Work instructions:
Quote these lines exactly: the one that holds "The width and" and every line after it to the end of the material below. Skip pictures.

Input:

+++++

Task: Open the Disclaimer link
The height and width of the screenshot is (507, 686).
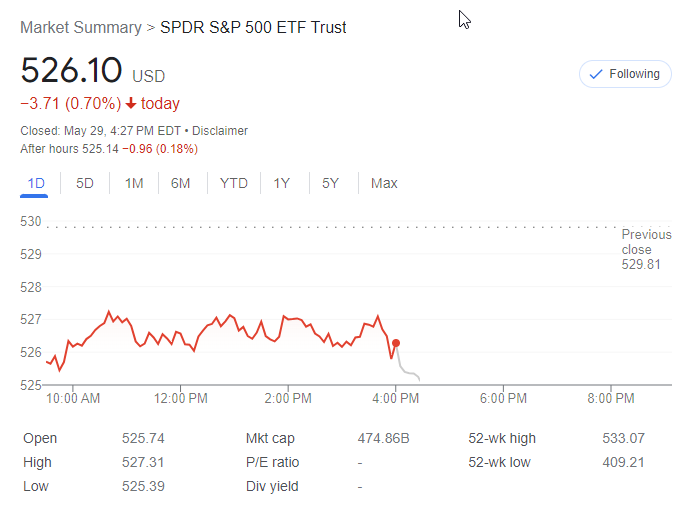Action: (x=220, y=131)
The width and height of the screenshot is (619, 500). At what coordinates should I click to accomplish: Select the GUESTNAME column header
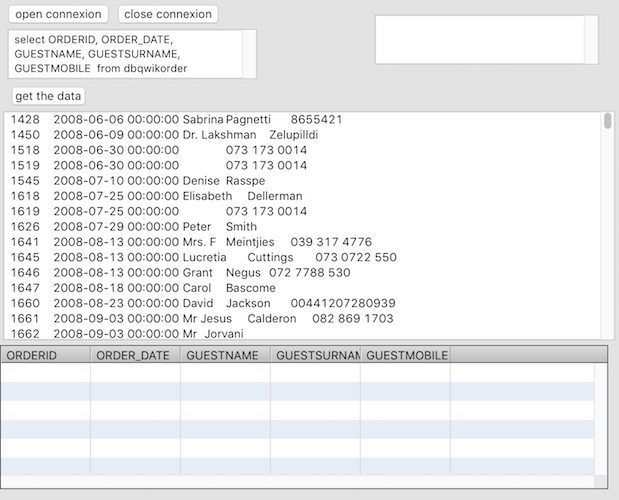pos(225,355)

+++++

Exercise response:
The width and height of the screenshot is (619, 500). At what coordinates should I click to accomplish: Select the GUESTNAME column header
pos(225,355)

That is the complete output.